> [YOUR TASK] Look for the string "Capacitación" in the listing below and copy every line in which it appears.
====== DATA TO USE ======
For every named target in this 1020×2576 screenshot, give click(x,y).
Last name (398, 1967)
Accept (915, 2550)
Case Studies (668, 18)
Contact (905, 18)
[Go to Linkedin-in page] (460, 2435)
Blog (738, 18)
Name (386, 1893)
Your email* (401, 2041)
======
====== DATA TO USE ======
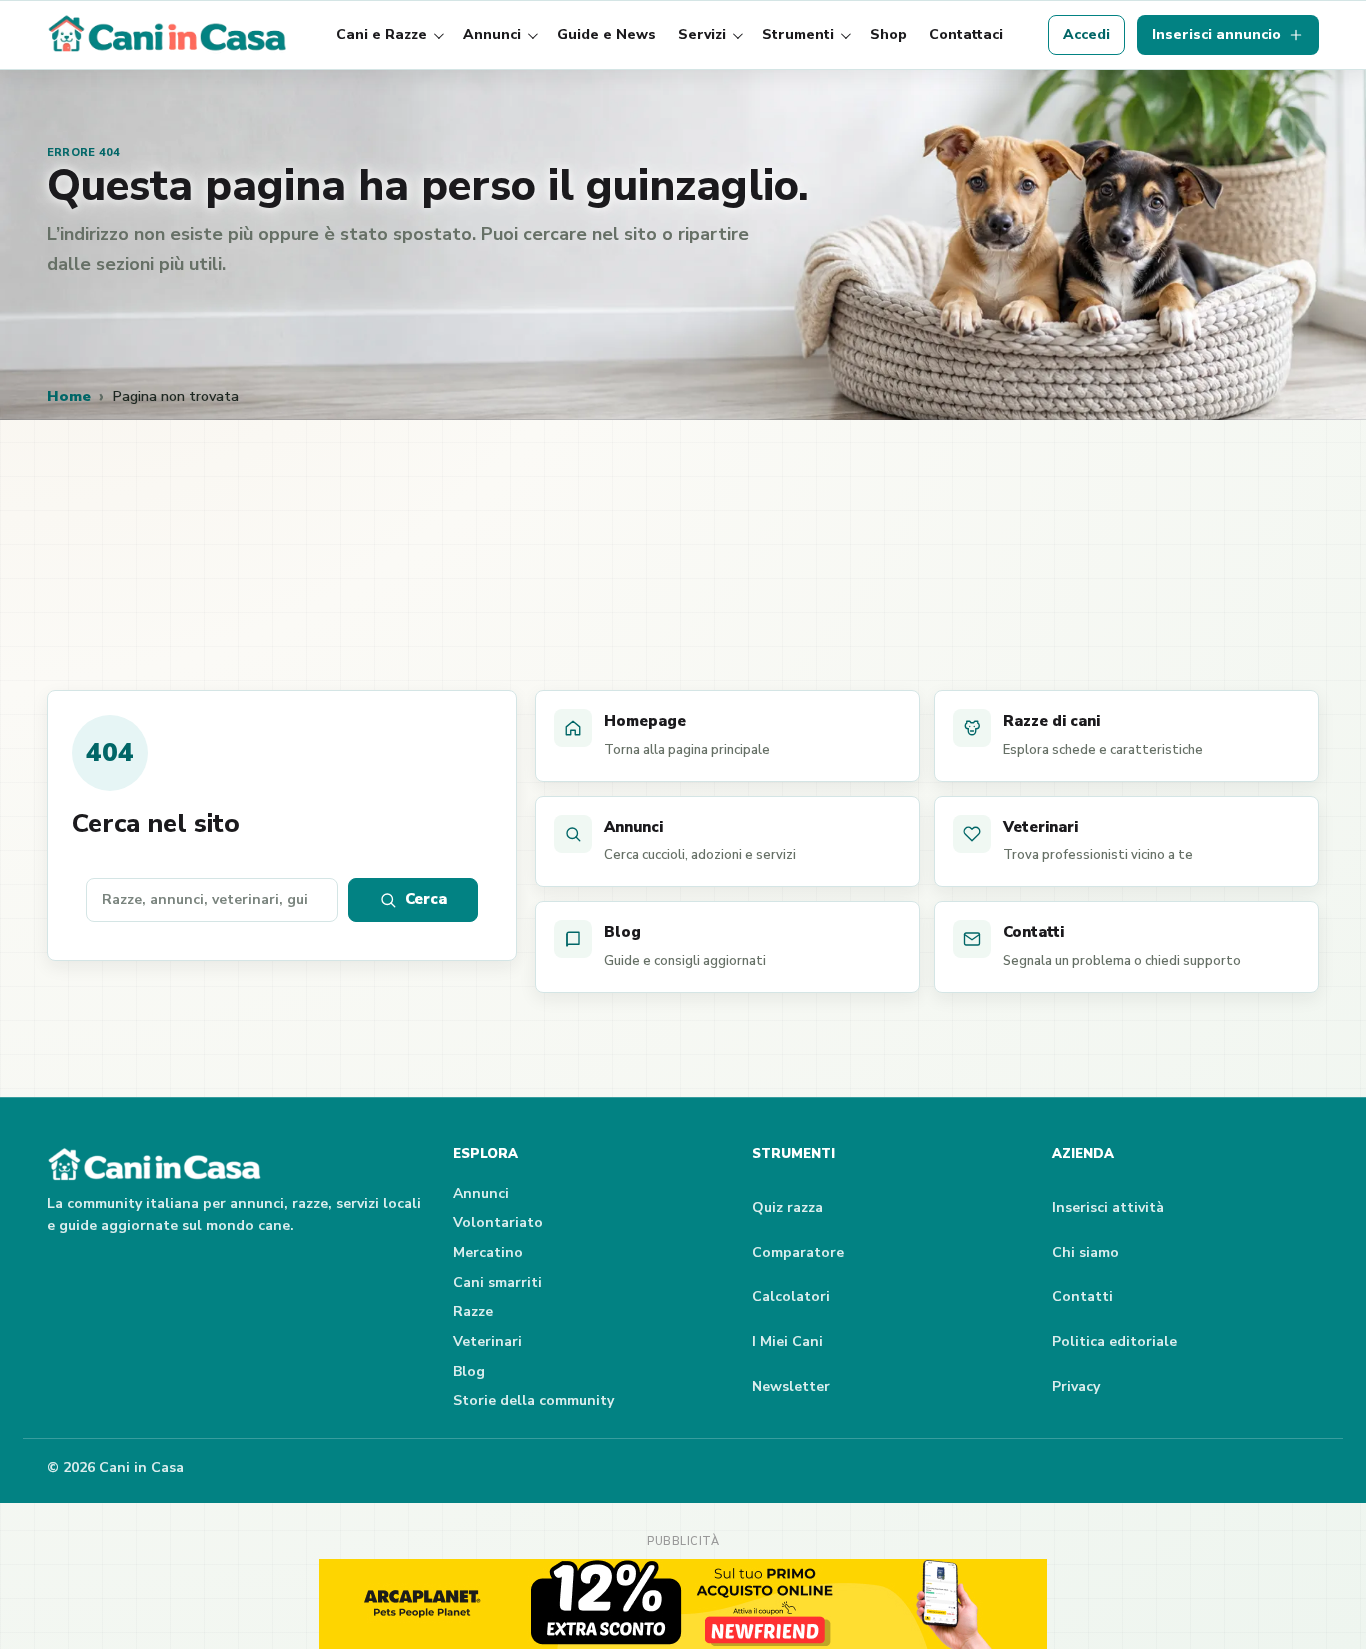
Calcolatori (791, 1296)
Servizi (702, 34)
======
====== DATA TO USE ======
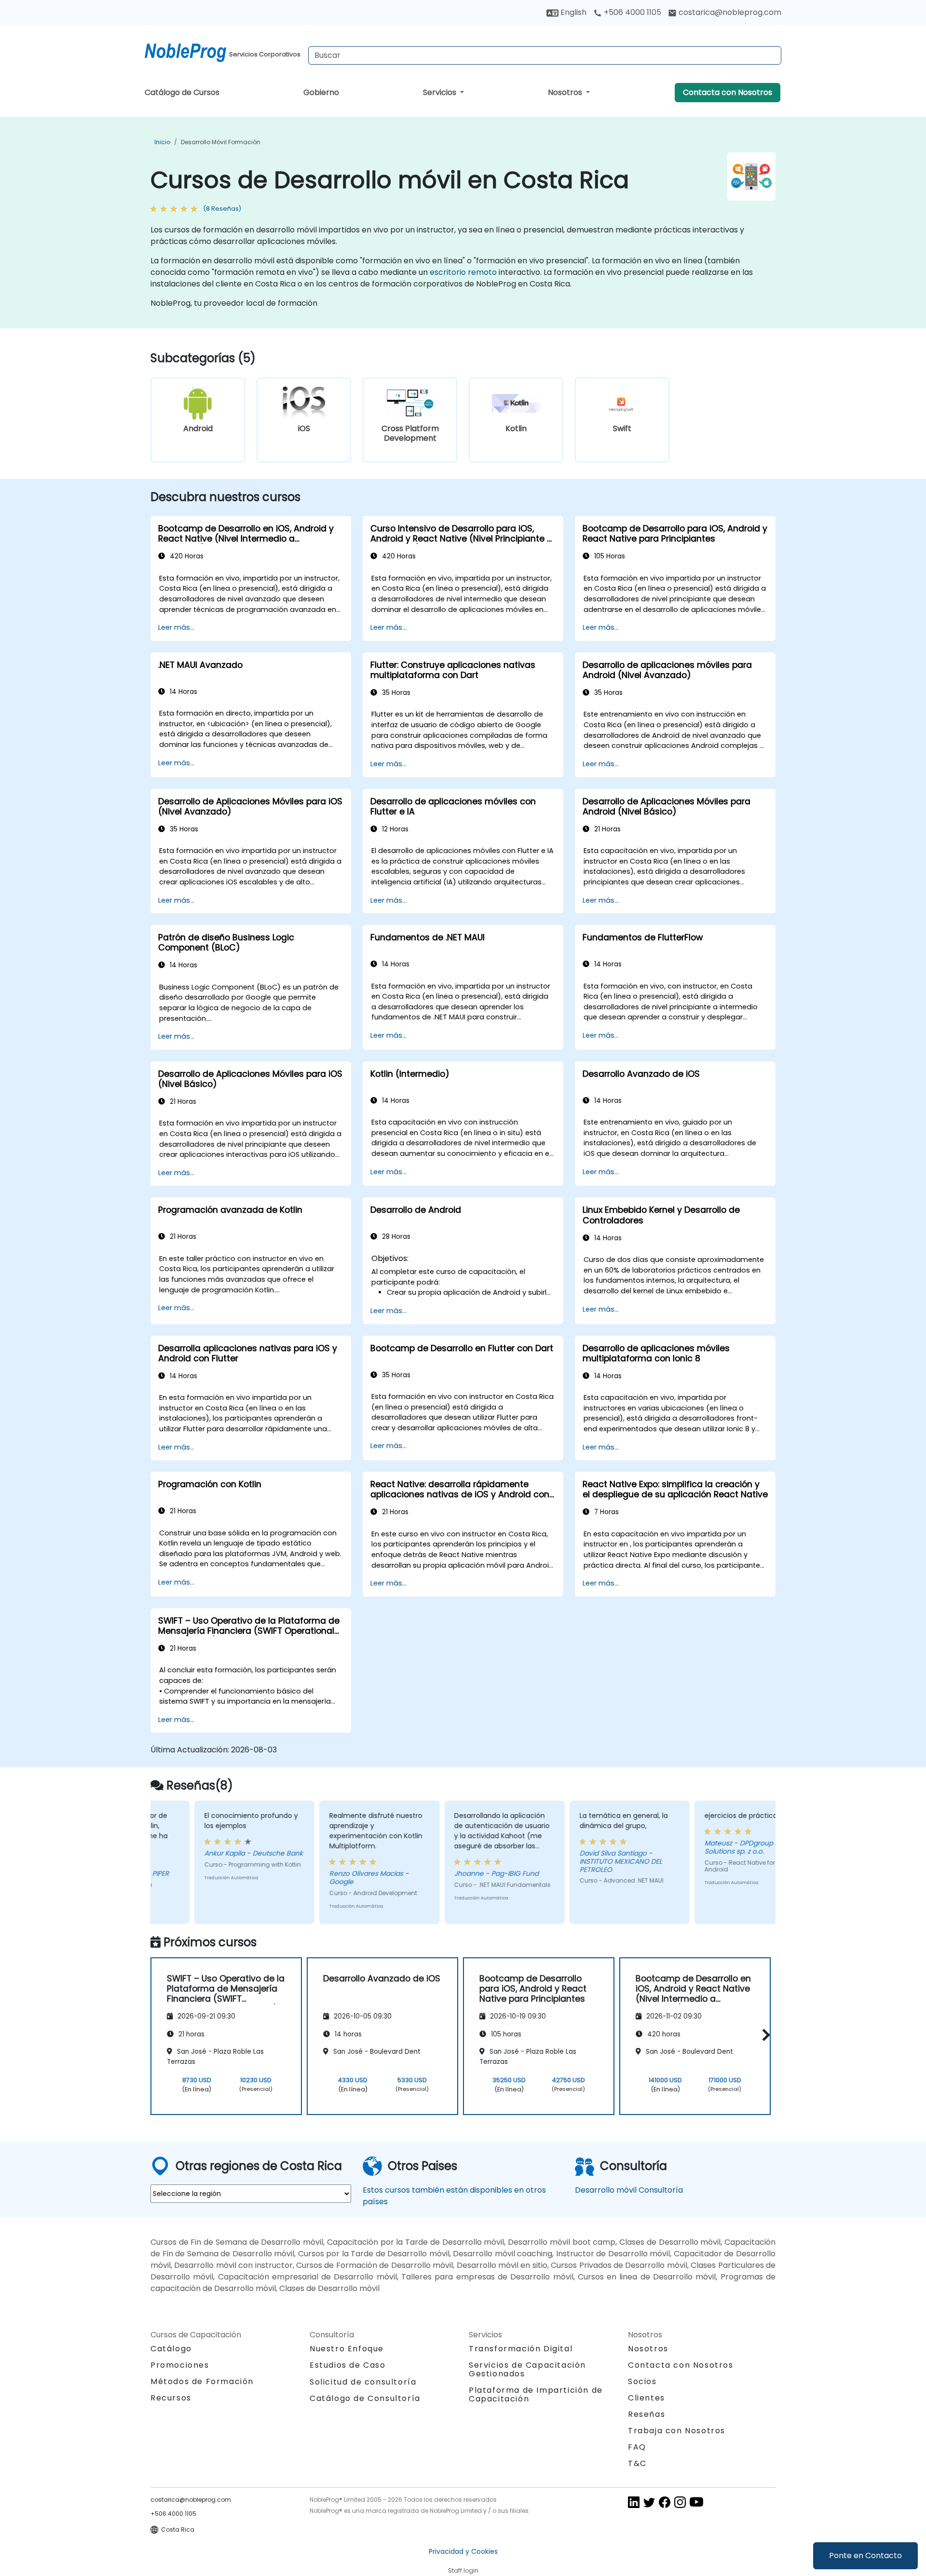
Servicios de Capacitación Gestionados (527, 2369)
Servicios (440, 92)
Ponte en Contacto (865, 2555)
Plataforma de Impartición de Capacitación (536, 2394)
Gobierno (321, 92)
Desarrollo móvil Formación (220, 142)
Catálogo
======
> [OUTPUT]
Servicios de Capacitación Gestionados (527, 2369)
Plataforma de Impartición de Capacitación (536, 2394)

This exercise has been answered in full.